(Zu erledigende Arbeit) Gib das gesamte folgende Material Zeile für Zeile wortgetreu aus. Lass die Bilder in deiner Antwort weg.

(Material zur Aufgabe)
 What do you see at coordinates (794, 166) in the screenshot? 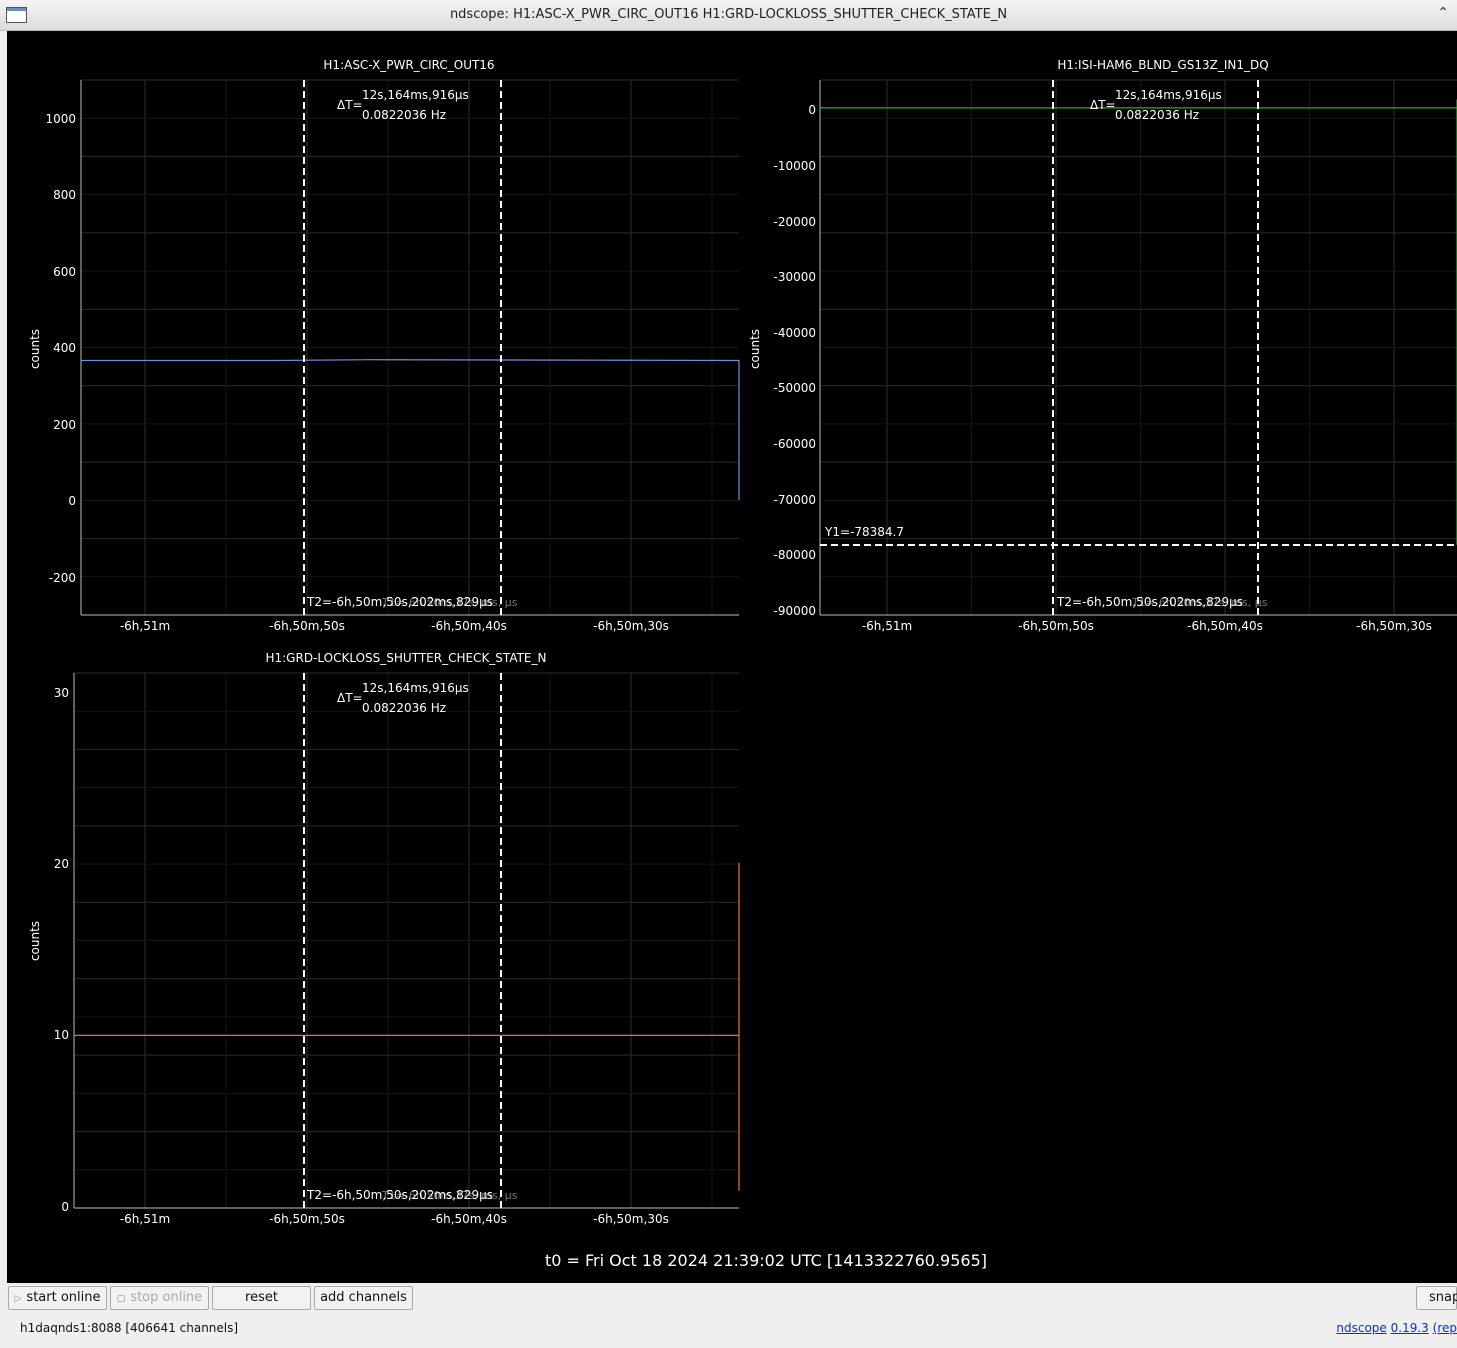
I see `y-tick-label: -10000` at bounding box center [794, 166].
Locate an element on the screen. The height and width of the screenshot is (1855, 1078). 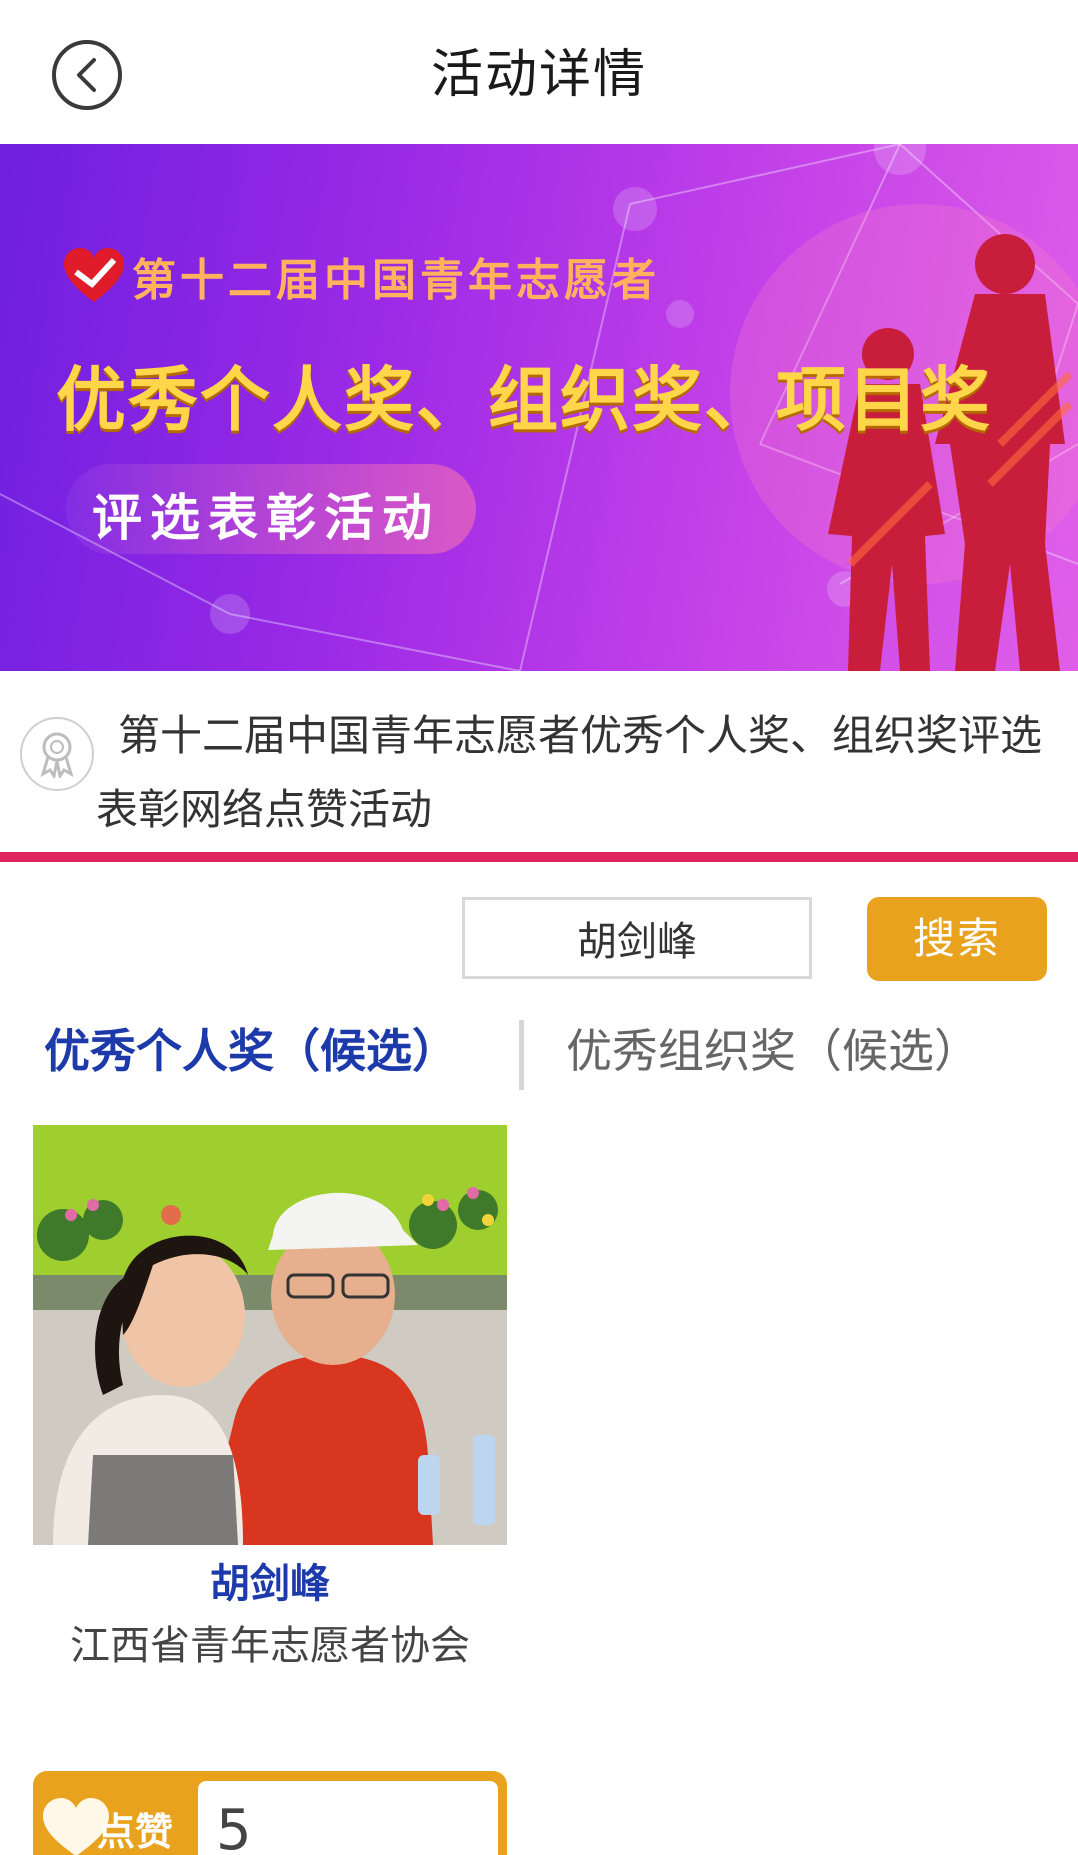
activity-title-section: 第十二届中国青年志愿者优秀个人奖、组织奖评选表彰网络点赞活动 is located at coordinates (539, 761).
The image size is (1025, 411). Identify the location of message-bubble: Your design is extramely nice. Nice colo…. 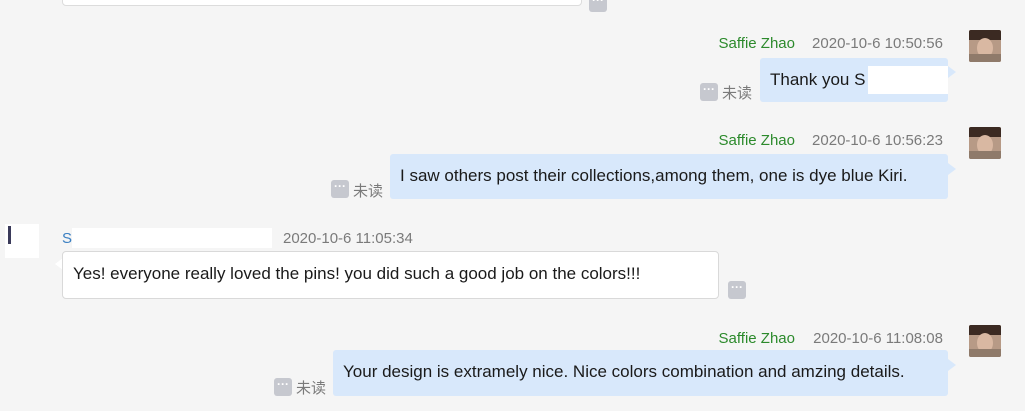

(Endgültige Antwort)
 What do you see at coordinates (794, 166) in the screenshot? 
I see `y-tick-label: -10000` at bounding box center [794, 166].
Locate an element on the screen. The height and width of the screenshot is (1855, 1078). 
activity-title-section: 第十二届中国青年志愿者优秀个人奖、组织奖评选表彰网络点赞活动 is located at coordinates (539, 761).
The image size is (1025, 411). Identify the location of message-bubble: Your design is extramely nice. Nice colo…. 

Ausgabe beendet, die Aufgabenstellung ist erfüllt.